▸ TEXT SHOWN:
● ● ● ● ●
But that takes energy, and when you’ve barely enough to eat or when you’re grubbing for enough money to get through the day, you don’t have time to make social statements.
As for anger in the developed world, there’s another set of issues to be explored. I think it’s about our feelings of being disconnected, voiceless and unable to control conditions that affect our lives. We’re not in the same basic survival struggle that I’ve written about above. But we’re not in control either. And we’re being frustrated, victimized and diminished on a daily basis by big corporations, big government, big education and big health. It’s little wonder that some think church bureaucrats are part of the same mix.
I rememeber MLK tellling Meet the Press that it was a miracle that more American Negroes had not turned to communism under the conditions in which they found themselves.
Actually, the people who CAN and DO blog have a luxury that those who NEED it most cannot afford, or have no connections to places where they could. We bloggers have a place, even though even that place is no substitute for an in-the-flesh, embodied community to whom we can turn. But even then it is nice to have a way to blow off steam and ask confronting questions without aiming the rage at anyone in particular, or holding back as we would in the physical company of others. Sometimes it simply doesn’t seem polite or appropriate, and yet there are those thoughts and feelings.
● ● ● ● ●
▸ EXTRACTED MATERIAL:

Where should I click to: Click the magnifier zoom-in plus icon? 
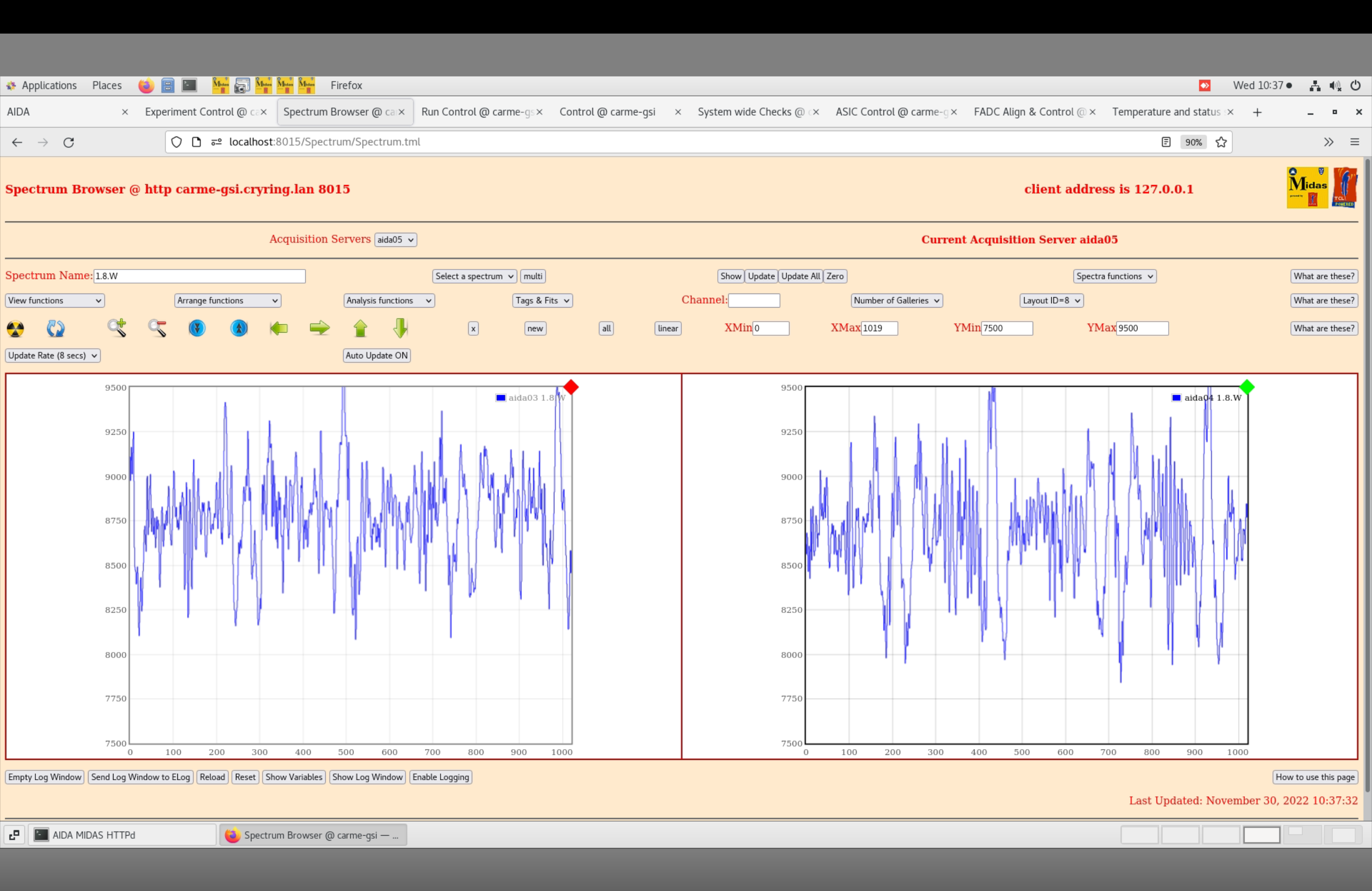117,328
● ● ● ● ●
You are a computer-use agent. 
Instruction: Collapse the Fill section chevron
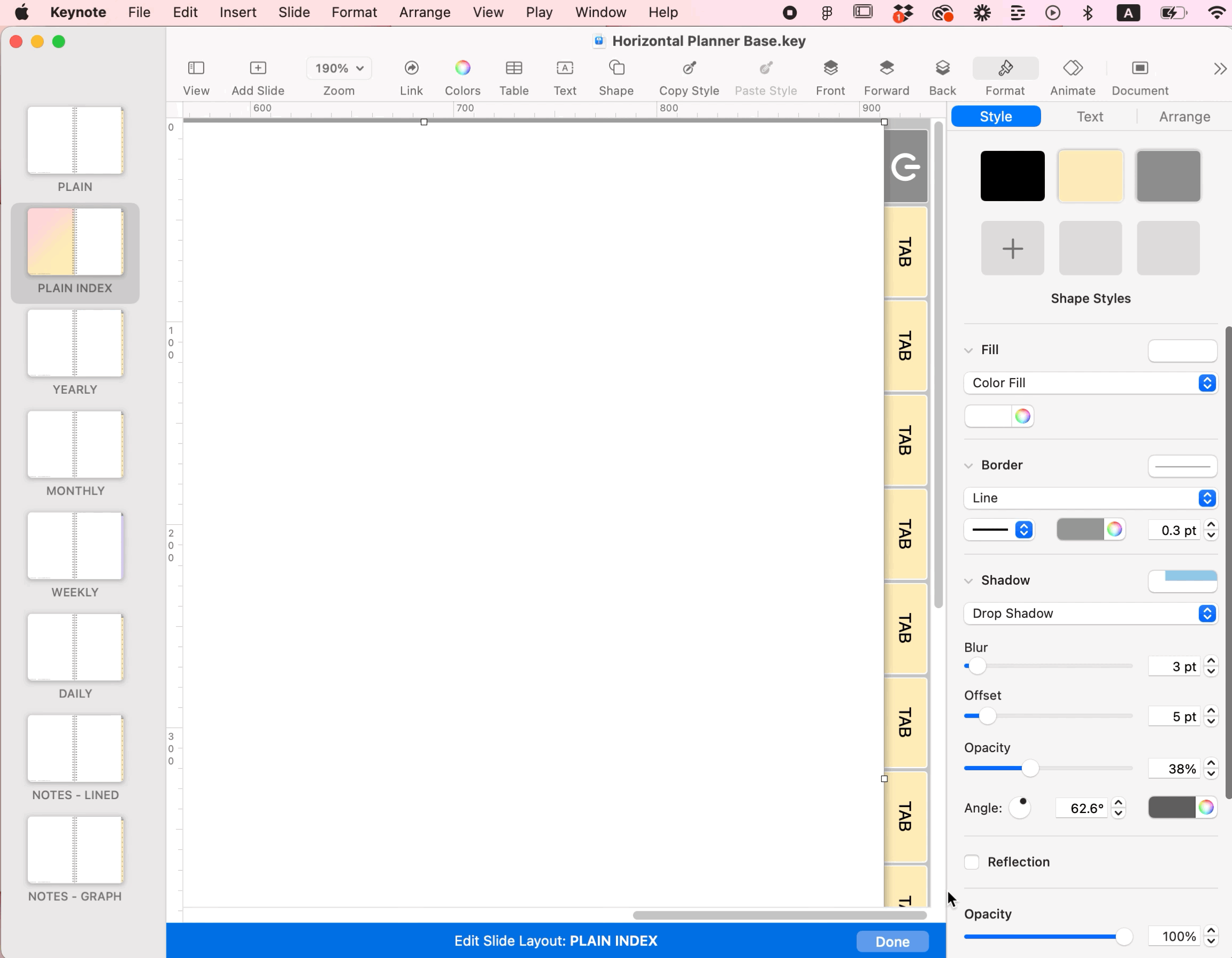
● ● ● ● ●
▸ EXERCISE: Replace "disconnected" with "isolated" in the part of the passage on anger that opens with the words containing "But that takes" and closes with "the same mix.", and write out that part with the change. The lines above are taken from a different source than the passage on anger.

▸ SOLUTION TO THE PROBLEM:
But that takes energy, and when you’ve barely enough to eat or when you’re grubbing for enough money to get through the day, you don’t have time to make social statements.
As for anger in the developed world, there’s another set of issues to be explored. I think it’s about our feelings of being isolated, voiceless and unable to control conditions that affect our lives. We’re not in the same basic survival struggle that I’ve written about above. But we’re not in control either. And we’re being frustrated, victimized and diminished on a daily basis by big corporations, big government, big education and big health. It’s little wonder that some think church bureaucrats are part of the same mix.